O novo ano já lá vai. Os excessos da época deixam sempre marcas. Umas mais óbvias do que outras.
Em Ponta Delgada, este Natal deve ficar na memória pelo abandono a que a urbe passou por estas festividades.
Passamos literalmente do 80 ao 8. Se antes era o culto da personalidade que comandava a acção municipal, actualmente assistimos a um momento de dessacralização. Antes tudo, agora nada, em nome do rigor orçamental. Esta é por estes dias a panaceia que serve para justificar tudo (ou quase).
Mas esta decisão terá sido tomada por convicção ou, como questionou José San-Bento, “porque a situação financeira do Município está de acordo com o que denuncia a oposição?”.
Independentemente da resposta, considero que o cenário vivenciado quer no Natal, quer na Passagem de Ano, pouco ou nada dignificam aquela que, não há muito tempo, vociferava, dia sim, dia sim, ser a “maior” cidade dos Açores.
As questões orçamentais não podem tudo legitimar. Mesmo e apesar da falta de civismo de alguns munícipes, o lixo acumulado durante dias a fio não é uma imagem que se deseje perpetuar. A ausência ou o reduzido número de contentores é um caso flagrante junto a alguns dos maiores aglomerados populacionais.
A limpeza do centro histórico é, infelizmente, algo que ultrapassa estas alturas festivas. A cada fim-de-semana que passa o cenário é terceiro-mundista. Os despojos da febre de sábado à noite ficam por sua conta e risco à mercê de quem ao domingo circula pela cidade. Não vale a pena ignorar que este não é um problema. Assim como, não vale a desresponsabilização argumentativa de que esta é, também, uma crise de valores. Estamos perante evidências concretas da utilização do espaço público. E o município demite-se ostensivamente das suas responsabilidades. Que o digam os turistas que aportam ao domingo em Ponta Delgada.
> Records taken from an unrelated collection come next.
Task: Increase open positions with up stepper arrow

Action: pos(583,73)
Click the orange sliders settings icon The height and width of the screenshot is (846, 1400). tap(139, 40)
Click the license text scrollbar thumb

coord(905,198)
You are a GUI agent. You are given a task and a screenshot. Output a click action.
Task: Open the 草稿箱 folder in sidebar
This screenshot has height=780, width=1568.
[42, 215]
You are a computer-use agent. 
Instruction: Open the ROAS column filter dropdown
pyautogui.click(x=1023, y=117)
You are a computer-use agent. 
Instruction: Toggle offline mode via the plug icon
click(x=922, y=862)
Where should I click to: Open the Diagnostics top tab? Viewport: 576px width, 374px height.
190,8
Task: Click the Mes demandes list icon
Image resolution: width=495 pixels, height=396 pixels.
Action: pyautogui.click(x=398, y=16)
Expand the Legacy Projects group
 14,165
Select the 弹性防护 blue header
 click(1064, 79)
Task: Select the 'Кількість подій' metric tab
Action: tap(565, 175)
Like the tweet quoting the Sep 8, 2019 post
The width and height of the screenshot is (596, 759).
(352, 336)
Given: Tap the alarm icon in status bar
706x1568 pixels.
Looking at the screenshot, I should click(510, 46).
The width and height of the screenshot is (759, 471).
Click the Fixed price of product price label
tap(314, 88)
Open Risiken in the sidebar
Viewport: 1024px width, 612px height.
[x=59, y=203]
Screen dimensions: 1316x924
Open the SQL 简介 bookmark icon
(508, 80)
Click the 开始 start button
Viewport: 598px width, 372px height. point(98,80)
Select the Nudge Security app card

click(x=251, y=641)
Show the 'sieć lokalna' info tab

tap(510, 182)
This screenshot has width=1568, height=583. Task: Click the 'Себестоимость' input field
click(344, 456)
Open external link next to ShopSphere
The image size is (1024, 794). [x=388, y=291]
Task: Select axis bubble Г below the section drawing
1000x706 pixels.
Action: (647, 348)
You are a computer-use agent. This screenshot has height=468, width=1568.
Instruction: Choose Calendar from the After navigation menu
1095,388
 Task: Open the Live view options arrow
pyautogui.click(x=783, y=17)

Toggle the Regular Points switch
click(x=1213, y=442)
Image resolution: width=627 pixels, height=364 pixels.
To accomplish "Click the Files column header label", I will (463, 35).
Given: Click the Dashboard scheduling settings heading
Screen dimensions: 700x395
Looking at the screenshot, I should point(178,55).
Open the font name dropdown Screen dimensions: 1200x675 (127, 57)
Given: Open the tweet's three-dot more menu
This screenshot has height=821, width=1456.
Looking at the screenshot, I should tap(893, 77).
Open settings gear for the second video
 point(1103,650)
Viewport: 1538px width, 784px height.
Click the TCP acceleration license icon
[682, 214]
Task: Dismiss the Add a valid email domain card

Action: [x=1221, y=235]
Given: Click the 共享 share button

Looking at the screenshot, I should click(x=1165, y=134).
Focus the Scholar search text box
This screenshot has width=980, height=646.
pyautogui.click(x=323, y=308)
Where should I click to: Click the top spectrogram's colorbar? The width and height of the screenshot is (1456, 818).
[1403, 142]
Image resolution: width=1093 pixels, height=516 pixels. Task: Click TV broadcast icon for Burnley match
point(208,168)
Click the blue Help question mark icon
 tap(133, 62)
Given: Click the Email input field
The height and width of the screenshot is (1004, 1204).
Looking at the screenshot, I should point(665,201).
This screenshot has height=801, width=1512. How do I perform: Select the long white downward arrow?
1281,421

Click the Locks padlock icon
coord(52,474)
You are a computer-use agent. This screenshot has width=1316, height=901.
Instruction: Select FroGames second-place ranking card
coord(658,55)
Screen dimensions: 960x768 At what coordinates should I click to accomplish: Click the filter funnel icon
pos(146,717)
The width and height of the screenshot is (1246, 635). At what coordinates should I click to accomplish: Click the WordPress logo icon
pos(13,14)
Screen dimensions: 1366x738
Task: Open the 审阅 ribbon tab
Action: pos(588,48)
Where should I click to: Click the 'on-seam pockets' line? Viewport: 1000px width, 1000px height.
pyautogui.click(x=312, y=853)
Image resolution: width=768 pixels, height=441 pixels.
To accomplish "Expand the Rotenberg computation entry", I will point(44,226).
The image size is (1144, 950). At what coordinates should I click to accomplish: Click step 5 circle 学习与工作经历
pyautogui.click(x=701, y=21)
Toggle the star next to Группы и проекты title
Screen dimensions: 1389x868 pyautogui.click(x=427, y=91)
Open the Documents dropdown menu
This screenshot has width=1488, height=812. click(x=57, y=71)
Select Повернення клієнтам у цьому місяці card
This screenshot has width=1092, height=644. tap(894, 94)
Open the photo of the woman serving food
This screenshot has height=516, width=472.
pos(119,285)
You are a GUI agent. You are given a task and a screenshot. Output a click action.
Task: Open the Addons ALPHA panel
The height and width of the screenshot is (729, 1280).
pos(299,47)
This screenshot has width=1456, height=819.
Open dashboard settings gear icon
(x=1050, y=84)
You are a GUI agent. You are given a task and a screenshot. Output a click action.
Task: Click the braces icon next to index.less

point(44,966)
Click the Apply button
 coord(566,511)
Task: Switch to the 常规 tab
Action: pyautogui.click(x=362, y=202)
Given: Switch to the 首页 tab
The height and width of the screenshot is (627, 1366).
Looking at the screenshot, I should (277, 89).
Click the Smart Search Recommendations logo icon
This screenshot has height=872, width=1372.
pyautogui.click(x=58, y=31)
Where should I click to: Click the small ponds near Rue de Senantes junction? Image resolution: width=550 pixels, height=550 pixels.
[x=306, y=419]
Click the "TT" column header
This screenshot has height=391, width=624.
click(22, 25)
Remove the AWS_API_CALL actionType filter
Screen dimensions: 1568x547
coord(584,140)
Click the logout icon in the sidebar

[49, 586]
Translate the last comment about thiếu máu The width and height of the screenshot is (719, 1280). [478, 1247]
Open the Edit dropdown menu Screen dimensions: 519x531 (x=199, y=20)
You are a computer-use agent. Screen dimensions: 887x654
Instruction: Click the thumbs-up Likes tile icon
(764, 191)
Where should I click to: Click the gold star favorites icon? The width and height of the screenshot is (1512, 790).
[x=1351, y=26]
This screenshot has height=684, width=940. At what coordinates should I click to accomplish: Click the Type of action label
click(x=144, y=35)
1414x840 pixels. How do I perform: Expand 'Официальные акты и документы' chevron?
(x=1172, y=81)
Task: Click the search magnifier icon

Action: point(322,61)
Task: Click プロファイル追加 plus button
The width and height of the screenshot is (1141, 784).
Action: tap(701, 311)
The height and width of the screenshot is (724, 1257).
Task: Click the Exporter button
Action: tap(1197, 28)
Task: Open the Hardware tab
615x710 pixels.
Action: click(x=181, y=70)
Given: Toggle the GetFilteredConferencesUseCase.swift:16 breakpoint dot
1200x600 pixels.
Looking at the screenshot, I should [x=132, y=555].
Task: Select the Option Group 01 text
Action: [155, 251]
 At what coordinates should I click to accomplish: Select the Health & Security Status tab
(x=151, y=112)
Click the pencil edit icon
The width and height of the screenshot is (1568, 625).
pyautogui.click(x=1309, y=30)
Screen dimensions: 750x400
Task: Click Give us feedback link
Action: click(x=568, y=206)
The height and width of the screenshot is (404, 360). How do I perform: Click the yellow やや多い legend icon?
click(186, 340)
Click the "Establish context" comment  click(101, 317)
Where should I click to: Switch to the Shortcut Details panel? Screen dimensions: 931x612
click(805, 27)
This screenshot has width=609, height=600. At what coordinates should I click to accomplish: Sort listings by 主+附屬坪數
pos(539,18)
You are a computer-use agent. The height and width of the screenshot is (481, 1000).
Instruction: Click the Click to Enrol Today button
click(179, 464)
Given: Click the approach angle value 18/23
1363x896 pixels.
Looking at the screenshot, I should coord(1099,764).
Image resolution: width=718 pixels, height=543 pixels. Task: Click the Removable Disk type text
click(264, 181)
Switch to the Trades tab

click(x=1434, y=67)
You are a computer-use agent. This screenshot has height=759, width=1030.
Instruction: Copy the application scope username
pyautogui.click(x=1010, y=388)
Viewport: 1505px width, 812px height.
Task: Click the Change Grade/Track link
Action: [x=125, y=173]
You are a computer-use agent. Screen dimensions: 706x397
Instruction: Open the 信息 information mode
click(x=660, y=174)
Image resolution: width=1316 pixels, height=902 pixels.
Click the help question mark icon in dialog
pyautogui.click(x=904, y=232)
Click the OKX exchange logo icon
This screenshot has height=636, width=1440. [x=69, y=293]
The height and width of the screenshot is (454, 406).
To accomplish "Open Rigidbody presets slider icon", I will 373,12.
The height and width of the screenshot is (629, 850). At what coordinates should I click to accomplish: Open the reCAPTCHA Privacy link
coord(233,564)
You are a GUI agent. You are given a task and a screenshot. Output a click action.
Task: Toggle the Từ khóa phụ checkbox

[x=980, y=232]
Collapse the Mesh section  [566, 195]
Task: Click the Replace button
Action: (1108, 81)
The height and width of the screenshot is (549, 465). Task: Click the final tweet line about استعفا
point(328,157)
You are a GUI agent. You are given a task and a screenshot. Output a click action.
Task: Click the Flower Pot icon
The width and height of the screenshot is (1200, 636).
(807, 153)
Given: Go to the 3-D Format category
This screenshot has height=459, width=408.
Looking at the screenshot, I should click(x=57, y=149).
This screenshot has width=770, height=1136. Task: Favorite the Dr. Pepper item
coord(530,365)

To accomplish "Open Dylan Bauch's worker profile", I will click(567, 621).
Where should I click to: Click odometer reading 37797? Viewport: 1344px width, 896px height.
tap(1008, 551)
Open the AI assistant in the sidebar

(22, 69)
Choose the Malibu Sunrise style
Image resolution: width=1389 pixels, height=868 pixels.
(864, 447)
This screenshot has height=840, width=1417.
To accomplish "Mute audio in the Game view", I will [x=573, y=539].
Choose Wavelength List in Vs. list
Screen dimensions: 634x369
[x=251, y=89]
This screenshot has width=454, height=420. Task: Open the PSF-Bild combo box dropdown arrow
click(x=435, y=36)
Não é possível criticar o programa da Passagem de Ano em Ponta Delgada, pois ele não existiu. E não me estou a referir à ausência do espectáculo de fogo-de-artifício. É necessário construir um cartaz turístico para esta época do ano, sendo que o mesmo tem de ser diferenciador. Fazer uma cópia (duvidosa ou de gosto duvidoso) daquilo que outros fazem (e sabem fazer), de nada serve. Agora pergunto: o custo da montagem de um palco nas Portas da Cidade, com som e iluminação, faz algum sentido, se aquilo que é promovido não constitui motivo de atracção?! Serve exactamente que propósito (ou de quem)?!
O centro histórico definha há mais de uma década. Esta não é uma situação nova. Como alguns querem agora veicular. Devido a uma deficiente política urbanística a população abandonou o centro e passou a viver num anel periférico. A “ausência” de estacionamento no centro não explica tudo. Os hábitos de consumo mudaram. Só não vê quem não quer.
A este respeito deixo aqui uma citação de João Teixeira Lopes sobre (A Cidade e a Cultura, 1998) a forma como hoje nos apropriamos do espaço público: “as praças e ruas das cidades transformaram-se em lugares de passagem percorridos por «multidões solitárias». São espaços que se desvitalizaram, deslizando progressivamente da categoria de público para a neutralidade do não-privado, através de um enfraquecimento da categoria especificadora — colectivo — que conferia sociabilidade à relação”.
O mundo está em mudança. Ponta Delgada parou. E está, literalmente, ao abandono e entregue à sua sorte.